§ READING TEXT
+++

Surviving Cancer: One Woman's Story and Her Inspiring Program for Anyone Facing a Cancer Diagnosis


For two weeks, I thought I had stage 4 pancreatic cancer. It was terrible. I had some uncomfortable conversations with my husband. It was just awful.... When they finally told me it was mesothelioma, I actually felt relieved. That was better than the diagnosis we originally thought I had. The whole thing was just a giant roller coaster of emotions.

DARLENE MICCICHE

"Mesothelioma Survivor Driven by Family, Active Lifestyle", Asbestos, January 30, 2018


Although there have been great advances in diagnostic histopathology in the last three decades, there is still no single test that can reliably identify malignant mesothelial cells. The correct classification of pleural malignancy is important to ensure that appropriate treatment is given and, in the case of patients with occupational asbestos exposure, to support claims for industrial compensation.

KEN O'BYRNE & VALERIE RUSCH

Malignant Pleural Mesothelioma


If you are an individual, fight your mesothelioma like an individual. You are not a statistic.

JIM MCHUTCHISON

"Maine Man Surviving Mesothelioma with Tenacity and Keytruda", Surviving Mesothelioma, September 17, 2016


Some people who live after being diagnosed with Mesothelioma may not have had Mesothelioma. Many physicians feel that if someone lives for more than 5 or 10 years after being diagnosed with Mesothelioma then there was an error in diagnosis. This is an example of how strongly people feel about the fact that Mesothelioma has a terrible outcome, almost universally. There are some cases where Mesothelioma has probably been cured or gone away on its own. There are case reports of this happening, but it is very uncommon if it has occurred at all. It is one of the few diseases that AIDS is better than.

+++

§ Pixel coordinate grounding data

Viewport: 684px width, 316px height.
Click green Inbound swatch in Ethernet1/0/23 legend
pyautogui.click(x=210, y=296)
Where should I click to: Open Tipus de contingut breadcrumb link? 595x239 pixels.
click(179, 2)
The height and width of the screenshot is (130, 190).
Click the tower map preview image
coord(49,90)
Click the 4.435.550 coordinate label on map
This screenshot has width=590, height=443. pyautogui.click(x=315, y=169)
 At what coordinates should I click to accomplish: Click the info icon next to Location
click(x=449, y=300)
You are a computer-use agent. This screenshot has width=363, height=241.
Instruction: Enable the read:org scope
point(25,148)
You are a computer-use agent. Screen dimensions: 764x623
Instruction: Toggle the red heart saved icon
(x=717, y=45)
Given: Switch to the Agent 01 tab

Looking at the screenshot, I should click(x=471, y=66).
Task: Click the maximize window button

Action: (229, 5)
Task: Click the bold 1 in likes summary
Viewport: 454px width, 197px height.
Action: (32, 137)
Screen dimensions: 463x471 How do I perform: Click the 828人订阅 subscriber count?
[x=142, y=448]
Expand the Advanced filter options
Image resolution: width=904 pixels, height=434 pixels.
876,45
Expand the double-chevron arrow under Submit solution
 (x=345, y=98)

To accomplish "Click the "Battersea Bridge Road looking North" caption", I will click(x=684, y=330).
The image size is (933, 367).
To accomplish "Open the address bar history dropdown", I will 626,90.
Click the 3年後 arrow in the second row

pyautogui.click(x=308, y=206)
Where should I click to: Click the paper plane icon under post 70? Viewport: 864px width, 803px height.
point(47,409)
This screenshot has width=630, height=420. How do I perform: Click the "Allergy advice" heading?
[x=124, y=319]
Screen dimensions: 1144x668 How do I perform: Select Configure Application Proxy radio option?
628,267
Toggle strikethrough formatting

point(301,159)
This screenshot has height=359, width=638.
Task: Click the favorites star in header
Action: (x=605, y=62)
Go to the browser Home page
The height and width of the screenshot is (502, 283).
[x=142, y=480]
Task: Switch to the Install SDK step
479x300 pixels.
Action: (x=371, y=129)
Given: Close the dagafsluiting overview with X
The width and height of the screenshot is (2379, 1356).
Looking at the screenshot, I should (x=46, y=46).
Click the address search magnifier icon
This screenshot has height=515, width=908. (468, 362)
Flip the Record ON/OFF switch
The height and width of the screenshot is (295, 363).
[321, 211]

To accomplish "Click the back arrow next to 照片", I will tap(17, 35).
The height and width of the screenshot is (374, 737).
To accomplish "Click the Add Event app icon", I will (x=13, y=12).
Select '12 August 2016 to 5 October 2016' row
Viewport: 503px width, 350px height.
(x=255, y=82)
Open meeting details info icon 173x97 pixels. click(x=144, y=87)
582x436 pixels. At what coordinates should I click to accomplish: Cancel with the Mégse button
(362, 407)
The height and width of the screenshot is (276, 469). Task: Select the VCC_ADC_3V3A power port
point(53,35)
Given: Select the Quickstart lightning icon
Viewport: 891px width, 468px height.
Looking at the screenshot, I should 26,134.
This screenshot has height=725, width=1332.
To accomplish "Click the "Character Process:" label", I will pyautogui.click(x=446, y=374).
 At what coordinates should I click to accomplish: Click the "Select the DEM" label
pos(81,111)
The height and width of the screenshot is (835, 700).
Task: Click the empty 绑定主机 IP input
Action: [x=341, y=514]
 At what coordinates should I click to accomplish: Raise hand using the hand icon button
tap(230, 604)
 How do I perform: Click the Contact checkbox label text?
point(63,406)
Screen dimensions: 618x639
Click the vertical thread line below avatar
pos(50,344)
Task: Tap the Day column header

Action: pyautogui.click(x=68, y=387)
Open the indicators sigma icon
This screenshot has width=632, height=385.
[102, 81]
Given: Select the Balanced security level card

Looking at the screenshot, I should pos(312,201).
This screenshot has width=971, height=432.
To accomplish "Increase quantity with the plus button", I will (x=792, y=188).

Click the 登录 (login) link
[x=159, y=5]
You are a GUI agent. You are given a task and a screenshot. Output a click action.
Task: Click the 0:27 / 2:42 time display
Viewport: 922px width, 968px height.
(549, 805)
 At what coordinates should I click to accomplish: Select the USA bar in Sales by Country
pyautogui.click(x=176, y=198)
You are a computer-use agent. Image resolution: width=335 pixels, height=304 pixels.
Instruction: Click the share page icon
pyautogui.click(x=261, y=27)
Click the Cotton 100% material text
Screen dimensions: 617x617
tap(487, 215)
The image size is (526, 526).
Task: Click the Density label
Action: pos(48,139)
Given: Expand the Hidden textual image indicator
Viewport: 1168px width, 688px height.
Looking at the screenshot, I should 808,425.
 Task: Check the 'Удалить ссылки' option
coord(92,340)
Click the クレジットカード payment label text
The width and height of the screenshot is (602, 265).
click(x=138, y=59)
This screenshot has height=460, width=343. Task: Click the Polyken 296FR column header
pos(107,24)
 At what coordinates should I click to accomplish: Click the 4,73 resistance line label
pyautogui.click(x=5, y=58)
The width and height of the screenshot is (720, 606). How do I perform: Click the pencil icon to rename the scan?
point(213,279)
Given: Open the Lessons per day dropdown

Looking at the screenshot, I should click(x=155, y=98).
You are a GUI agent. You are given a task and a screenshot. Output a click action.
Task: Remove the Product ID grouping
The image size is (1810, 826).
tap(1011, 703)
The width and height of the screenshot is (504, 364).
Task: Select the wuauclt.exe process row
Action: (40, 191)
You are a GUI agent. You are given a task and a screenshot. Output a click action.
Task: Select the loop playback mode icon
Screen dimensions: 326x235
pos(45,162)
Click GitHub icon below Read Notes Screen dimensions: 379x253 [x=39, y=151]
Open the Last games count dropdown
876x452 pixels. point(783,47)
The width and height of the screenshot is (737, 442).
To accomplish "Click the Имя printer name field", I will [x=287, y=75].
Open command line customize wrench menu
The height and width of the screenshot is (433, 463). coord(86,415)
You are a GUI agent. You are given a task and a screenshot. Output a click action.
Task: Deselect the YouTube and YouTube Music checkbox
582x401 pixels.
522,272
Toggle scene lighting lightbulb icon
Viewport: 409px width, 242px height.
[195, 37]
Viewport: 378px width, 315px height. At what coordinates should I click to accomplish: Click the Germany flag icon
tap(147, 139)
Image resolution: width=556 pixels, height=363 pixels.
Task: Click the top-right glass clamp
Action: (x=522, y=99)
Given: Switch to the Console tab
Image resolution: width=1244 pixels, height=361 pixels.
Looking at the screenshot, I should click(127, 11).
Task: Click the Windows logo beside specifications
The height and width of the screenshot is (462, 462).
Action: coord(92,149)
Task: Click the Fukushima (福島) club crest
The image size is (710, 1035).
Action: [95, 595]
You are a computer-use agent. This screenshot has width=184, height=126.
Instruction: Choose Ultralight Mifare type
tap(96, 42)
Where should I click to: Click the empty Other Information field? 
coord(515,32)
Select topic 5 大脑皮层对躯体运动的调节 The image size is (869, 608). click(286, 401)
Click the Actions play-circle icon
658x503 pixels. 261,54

+++

§ EXERCISES TO COMPLETE
A - Answer these from the mesothelioma quotations:
(i) For how long did Darlene Micciche believe she had stage 4 pancreatic cancer?
(ii) In the passage by Ken O'Byrne and Valerie Rusch, what does correct classification of pleural malignancy support for patients with occupational asbestos exposure?
(iii) In the final passage, what do many physicians conclude when someone lives more than 5 or 10 years after a mesothelioma diagnosis?
B - In the mesothelioma quotations, write out the passage starting at "For two weeks, I" and ending at "coaster of emotions.".
C - Extend the mesothelioma quotations past their final sentence.

§ YOUR RESPONSES
A -
(i) Two weeks.
(ii) Claims for industrial compensation.
(iii) That there was an error in diagnosis.

B -
For two weeks, I thought I had stage 4 pancreatic cancer. It was terrible. I had some uncomfortable conversations with my husband. It was just awful.... When they finally told me it was mesothelioma, I actually felt relieved. That was better than the diagnosis we originally thought I had. The whole thing was just a giant roller coaster of emotions.

C -
DAVID EGILMAN

live chat transcript, "The Hazards of Asbestos with David Egilman, M.D.", WebMD


I may have been diagnosed with mesothelioma, but I am going to be a survivor of this disease. You can bet on that. Attitude is everything. It's what gets you to the next step as a survivor.

JOANNE D.

"Pleural Mesothelioma Survivors", Pleural Mesothelioma


The very long latency period between exposure and effect and the short median survival time after mesothelioma diagnosis pose methodological issues for conventional case-control and cohort studies of communities. In many modern communities, few people reside in the same location 40 or more years later, so that the studies of survivor populations may greatly underestimate the risk from past exposures. Short survival periods allow a brief window to question the patient about exposures, and next-of-kin may be ignorant of exposures many years ago.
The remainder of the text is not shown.